Nature Girl by Jane Kelley
Eleven-year-old Megan is stuck in the wilds of Vermont for the summer with no TV, no Internet, no cell phone, and worst of all, no best friend. So when Megan gets lost on the Appalachian Trail with only her little dog, Arp, for company, she decides she might as well hike all the way to Massachusetts where her best friend, Lucy, is spending her summer. Life on the trail isn’t easy, and Megan faces everything from wild animals and raging rivers to tofu jerky and life without bathrooms. Most of all, though, Megan gets to know herself–both who she’s been in the past and who she wants to be in the future–and the journey goes from a spur-of-the-moment lark to a quest to prove herself to Lucy, her family, and the world.

▶ Information provided:
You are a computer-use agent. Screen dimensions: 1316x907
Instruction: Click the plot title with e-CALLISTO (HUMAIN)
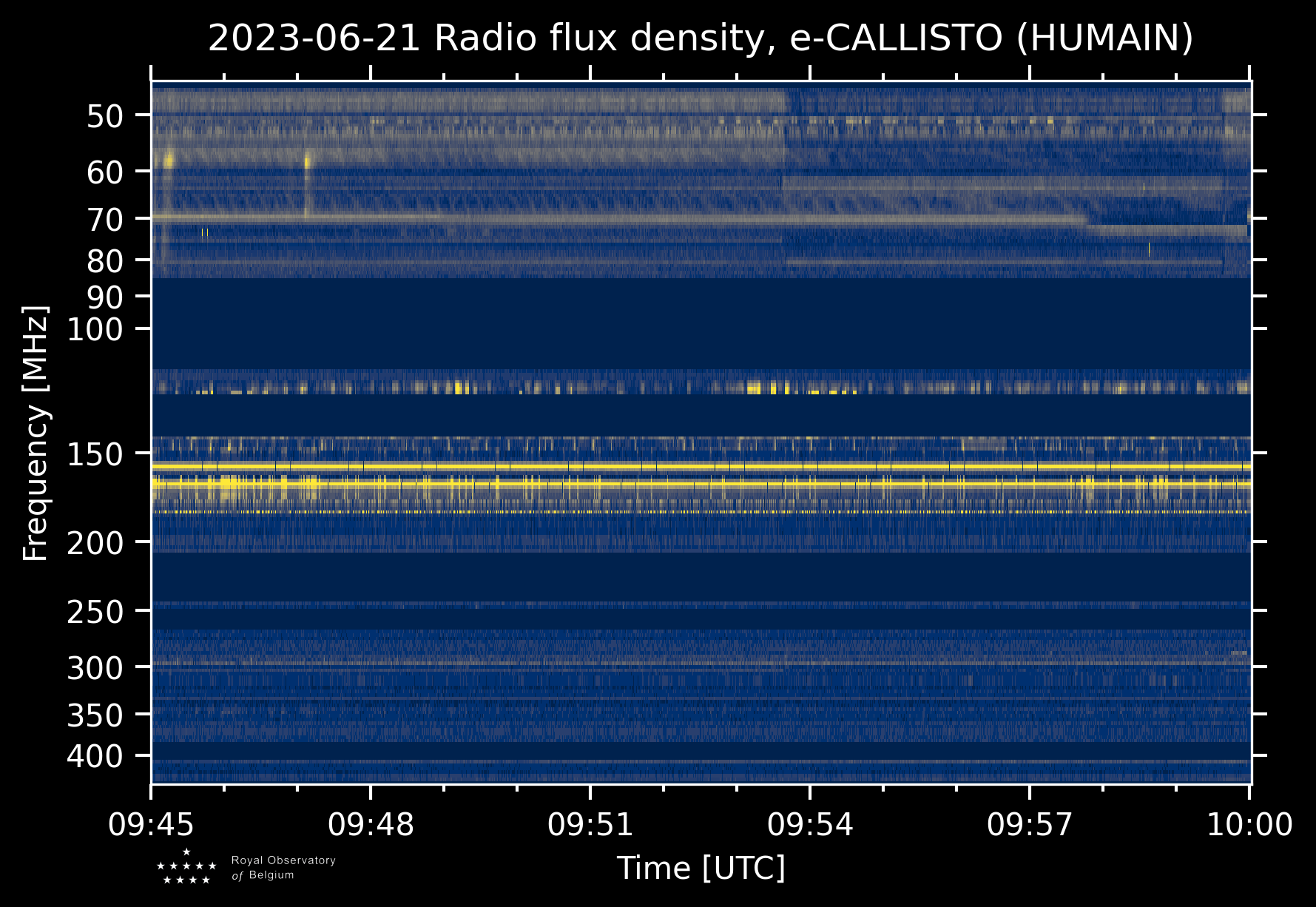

▶ Prompt 1: In the Nature Girl summary, write out everything from "Nature Girl by" down to "and the world.", substituting "Maya" for every "Megan".
▶ Prompt 2: According to the Nature Girl summary, what is the name of Megan's little dog?
You can set the listing aside; none of it is needed here.

▶ Complete response 1:
Nature Girl by Jane Kelley
Eleven-year-old Maya is stuck in the wilds of Vermont for the summer with no TV, no Internet, no cell phone, and worst of all, no best friend. So when Maya gets lost on the Appalachian Trail with only her little dog, Arp, for company, she decides she might as well hike all the way to Massachusetts where her best friend, Lucy, is spending her summer. Life on the trail isn’t easy, and Maya faces everything from wild animals and raging rivers to tofu jerky and life without bathrooms. Most of all, though, Maya gets to know herself–both who she’s been in the past and who she wants to be in the future–and the journey goes from a spur-of-the-moment lark to a quest to prove herself to Lucy, her family, and the world.

▶ Complete response 2: Arp